Reza Shah with his son, Mohammad Reza, who would later become Shah as well. (Wikimedia Commons)

   But the memory of many of these feelings are becoming pale, mostly as a reaction to the current political realities. Formany Iranians today the emphasis on modern Iran’s ancient Persian identity that Reza Shah promoted is by  now second nature – for better or worse. Reza Shah’s act of forcefully removing the hijab from the heads of the women of his time, put in the context of the unforgiving policies of the Islamic Republic forcing the hijab on the descendants of the same women, is now seen as a progressive act by some (comparable, for example, to Peter the Great cutting the beards of his boyar nobles).

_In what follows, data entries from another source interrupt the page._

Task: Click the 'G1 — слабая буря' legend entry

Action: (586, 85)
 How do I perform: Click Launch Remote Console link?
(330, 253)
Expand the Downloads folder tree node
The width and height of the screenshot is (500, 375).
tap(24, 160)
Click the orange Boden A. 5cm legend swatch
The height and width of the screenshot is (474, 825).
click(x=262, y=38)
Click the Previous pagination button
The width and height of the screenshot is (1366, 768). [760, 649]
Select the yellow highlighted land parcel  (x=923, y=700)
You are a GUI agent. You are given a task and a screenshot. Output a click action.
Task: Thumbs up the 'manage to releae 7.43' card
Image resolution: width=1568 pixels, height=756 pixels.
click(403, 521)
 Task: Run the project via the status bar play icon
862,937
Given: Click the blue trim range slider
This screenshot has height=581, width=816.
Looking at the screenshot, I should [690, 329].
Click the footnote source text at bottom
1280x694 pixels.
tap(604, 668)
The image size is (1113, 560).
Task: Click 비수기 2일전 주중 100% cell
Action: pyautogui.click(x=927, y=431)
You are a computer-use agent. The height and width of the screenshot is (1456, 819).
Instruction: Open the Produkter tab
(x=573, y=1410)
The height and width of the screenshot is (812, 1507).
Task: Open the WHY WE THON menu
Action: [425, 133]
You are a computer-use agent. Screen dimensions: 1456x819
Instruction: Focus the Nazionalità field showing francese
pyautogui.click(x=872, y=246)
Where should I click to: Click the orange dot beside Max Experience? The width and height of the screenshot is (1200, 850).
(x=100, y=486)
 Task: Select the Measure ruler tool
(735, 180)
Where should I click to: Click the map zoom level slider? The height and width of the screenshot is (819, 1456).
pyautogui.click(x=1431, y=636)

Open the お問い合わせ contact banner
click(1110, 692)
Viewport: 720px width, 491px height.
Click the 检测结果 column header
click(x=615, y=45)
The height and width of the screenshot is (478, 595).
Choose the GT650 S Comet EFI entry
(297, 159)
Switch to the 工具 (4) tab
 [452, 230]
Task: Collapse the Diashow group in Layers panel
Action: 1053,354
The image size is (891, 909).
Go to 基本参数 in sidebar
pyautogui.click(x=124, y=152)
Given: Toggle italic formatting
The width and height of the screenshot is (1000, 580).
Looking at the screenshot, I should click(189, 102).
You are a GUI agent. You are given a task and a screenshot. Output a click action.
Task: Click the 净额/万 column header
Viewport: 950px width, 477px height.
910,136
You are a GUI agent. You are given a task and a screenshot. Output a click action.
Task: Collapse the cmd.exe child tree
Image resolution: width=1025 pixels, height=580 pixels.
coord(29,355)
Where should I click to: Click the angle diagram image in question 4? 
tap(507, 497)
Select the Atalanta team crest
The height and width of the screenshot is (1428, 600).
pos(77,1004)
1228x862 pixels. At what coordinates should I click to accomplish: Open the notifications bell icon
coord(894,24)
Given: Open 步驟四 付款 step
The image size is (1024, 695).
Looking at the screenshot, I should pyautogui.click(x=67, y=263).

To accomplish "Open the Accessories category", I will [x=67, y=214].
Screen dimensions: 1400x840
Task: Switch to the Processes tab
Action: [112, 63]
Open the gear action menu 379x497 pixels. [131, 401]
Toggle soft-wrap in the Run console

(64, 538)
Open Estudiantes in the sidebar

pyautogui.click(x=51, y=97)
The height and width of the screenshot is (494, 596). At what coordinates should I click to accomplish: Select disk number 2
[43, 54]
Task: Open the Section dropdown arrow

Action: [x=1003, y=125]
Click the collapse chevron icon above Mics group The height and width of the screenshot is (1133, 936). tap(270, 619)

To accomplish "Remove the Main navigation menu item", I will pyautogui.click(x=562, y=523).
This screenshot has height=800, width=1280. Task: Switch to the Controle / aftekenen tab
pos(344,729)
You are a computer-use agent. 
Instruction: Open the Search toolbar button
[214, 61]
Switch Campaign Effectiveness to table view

   In a land obsessed with engineers and engineering, Reza Shah’s authoritarian industrialization is now viewed by some as the only sensible way of progressing Iran’s economy. Even more, with the growing dissatisfaction with the current government of Iran, the Pahlavis and their founder Reza Shah are now enjoying a new-found support and nostalgia. The Pahlavi dynasty’s use of an ancient-oriented program to create a modern identity has found much support as an antithesis to the Islamic Republic and “Islamism” in the current climate of Islamophobia that has become prevalent in many societies.

Carparks and Rubble

   But what does all this have to do with the bodies of dead kings? Much like finding the body of British monarch Richard III in a carpark in 2012, one expects that the discovery of the mummy of a king in the rubble of his mausoleum would be a matter of historical curiosity. But in a society filled to the brim with political opinion and feeling very much part of history, the body of the Father of Modern Iran is not just a body. Reza Shah is seen by many as a modern-day saviour, much like the chosen ancestor himself, the Pahlavi designated “founder” of the 2500 year old Empire of Iran, Cyrus the Great. Like Cyrus, he carries the epithet of Kabeer or Bozorg, “the Great” – in the title “Reza Shah Kabeer”. In the minds of some of his supporters, the comparison goes even further, like Israeli-Iranian commentator Meir Javedanfar who even credited him with saving Iran’s Jews – much like Cyrus the Great. He is seen as the unifier of the country who gave rights to the minorities, perceived to be without any rights before. 

   But despite all the praise, the surprising fact – after ignoring all the noise – is that there has been no clear official reaction to this event yet. The discovery has prompted people to praise Reza Shah and recount his contributions – but this is already a mainstay of Iranian national debate.

   Some recount the Khalkhali story and are happy that the executioner-judge has received another blow, even after his death (and from another dead man). A few are using the occasion to again point out the age-old adage of how bad the Qajar Dynasty (1796-1925) was and how Reza Shah saved Iran from their incompetent grip. This is yet another seemingly unchanging narrative, itself a Pahlavi one, which is repeated whether a mummified body is present or not. But no one yet knows how to react to the news itself and what it means.